> _Seleção_
···

A mania das grandezas apodera-se dos Balcãs

Ex-Jugoslávia

Jutarnji List
Zagreb
Para evitar problemas com a Grécia, esta estátua de Alexandre, o Grande, em Skopje, Macedonia, tem o nome de "Guerreiro no cavalo"
Para evitar problemas com a Grécia, esta estátua de Alexandre, o Grande, em Skopje, Macedonia, tem o nome de "Guerreiro no cavalo"
AFP

De Skopie a Nils, passando por Split, a antiga Jugoslávia reveste-se de monumentos megalómanos e nacionalistas. Na opinião do escritor croata Jurica Pavicic, destinam-se a reescrever a História.


Alguns dias antes do Presidente da Câmara de Split, Zeljko Kerum, anunciar a construção da maior estátua de Jesus do mundo na riva, o passeio marítimo da cidade que administra, duzentos quilómetros para nordeste, um outro xerife local, o presidente da Republika Srpska, Milorad Dodik, acompanhado pelo "seu" arquiteto chefe, o ilustre realizador de cinema Emir Kusturica, tinha inaugurado o estaleiro para a construção de Kamengrad em Visegrad, na Bósnia Herzegovina.

···

> _Extrato de dados_
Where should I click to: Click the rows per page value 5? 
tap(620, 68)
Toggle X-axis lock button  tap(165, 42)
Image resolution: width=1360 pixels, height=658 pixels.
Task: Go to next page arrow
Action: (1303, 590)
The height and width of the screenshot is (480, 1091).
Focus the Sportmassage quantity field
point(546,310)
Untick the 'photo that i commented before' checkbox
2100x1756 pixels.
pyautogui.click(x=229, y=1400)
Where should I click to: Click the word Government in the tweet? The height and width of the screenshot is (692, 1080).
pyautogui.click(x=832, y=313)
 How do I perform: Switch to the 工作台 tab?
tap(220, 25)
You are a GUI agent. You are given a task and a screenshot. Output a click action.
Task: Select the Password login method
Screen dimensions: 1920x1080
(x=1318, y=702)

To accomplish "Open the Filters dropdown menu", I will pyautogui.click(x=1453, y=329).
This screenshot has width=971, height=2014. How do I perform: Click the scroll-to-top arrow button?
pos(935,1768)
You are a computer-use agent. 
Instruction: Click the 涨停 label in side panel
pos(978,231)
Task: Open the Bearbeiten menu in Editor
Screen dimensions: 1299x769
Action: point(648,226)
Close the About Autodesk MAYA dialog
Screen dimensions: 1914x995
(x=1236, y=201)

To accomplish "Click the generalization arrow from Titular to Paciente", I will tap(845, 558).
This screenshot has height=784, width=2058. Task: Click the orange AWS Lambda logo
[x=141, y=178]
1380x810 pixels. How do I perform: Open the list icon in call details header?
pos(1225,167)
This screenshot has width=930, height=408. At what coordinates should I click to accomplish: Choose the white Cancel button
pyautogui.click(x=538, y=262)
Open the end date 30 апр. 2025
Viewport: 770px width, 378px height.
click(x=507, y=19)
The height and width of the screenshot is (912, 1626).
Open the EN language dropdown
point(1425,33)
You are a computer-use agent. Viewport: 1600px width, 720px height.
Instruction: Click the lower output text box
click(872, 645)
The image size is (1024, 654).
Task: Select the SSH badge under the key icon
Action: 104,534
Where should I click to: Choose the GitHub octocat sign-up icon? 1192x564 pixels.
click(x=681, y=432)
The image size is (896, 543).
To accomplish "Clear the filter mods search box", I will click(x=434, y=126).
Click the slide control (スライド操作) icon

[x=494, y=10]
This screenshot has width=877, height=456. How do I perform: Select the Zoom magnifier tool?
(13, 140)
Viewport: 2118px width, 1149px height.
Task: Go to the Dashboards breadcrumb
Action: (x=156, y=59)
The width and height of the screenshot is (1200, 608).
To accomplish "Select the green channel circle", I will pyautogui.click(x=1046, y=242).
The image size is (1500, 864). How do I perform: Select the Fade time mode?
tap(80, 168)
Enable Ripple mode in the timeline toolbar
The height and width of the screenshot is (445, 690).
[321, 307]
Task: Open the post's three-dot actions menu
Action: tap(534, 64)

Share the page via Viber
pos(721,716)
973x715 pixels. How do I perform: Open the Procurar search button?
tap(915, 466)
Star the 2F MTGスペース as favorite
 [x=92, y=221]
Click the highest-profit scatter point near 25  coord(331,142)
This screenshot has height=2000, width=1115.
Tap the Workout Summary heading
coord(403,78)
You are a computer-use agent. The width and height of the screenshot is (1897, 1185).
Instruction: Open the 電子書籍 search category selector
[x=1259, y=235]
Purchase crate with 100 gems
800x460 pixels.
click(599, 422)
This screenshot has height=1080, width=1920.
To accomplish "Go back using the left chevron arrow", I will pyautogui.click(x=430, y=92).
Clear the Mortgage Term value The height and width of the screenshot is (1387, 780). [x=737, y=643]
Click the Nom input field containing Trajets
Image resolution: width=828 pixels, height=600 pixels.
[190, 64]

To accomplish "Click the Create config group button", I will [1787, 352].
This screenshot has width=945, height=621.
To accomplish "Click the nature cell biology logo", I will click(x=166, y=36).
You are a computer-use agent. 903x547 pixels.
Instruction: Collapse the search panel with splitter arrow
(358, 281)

···

> _Exercício proposto_
Reproduza na íntegra o texto sobre os monumentos nos Balcãs, sem mudar uma única palavra.

> _Resultado da tarefa_
A mania das grandezas apodera-se dos Balcãs

Ex-Jugoslávia

Jutarnji List
Zagreb
Para evitar problemas com a Grécia, esta estátua de Alexandre, o Grande, em Skopje, Macedonia, tem o nome de "Guerreiro no cavalo"
Para evitar problemas com a Grécia, esta estátua de Alexandre, o Grande, em Skopje, Macedonia, tem o nome de "Guerreiro no cavalo"
AFP

De Skopie a Nils, passando por Split, a antiga Jugoslávia reveste-se de monumentos megalómanos e nacionalistas. Na opinião do escritor croata Jurica Pavicic, destinam-se a reescrever a História.


Alguns dias antes do Presidente da Câmara de Split, Zeljko Kerum, anunciar a construção da maior estátua de Jesus do mundo na riva, o passeio marítimo da cidade que administra, duzentos quilómetros para nordeste, um outro xerife local, o presidente da Republika Srpska, Milorad Dodik, acompanhado pelo "seu" arquiteto chefe, o ilustre realizador de cinema Emir Kusturica, tinha inaugurado o estaleiro para a construção de Kamengrad em Visegrad, na Bósnia Herzegovina.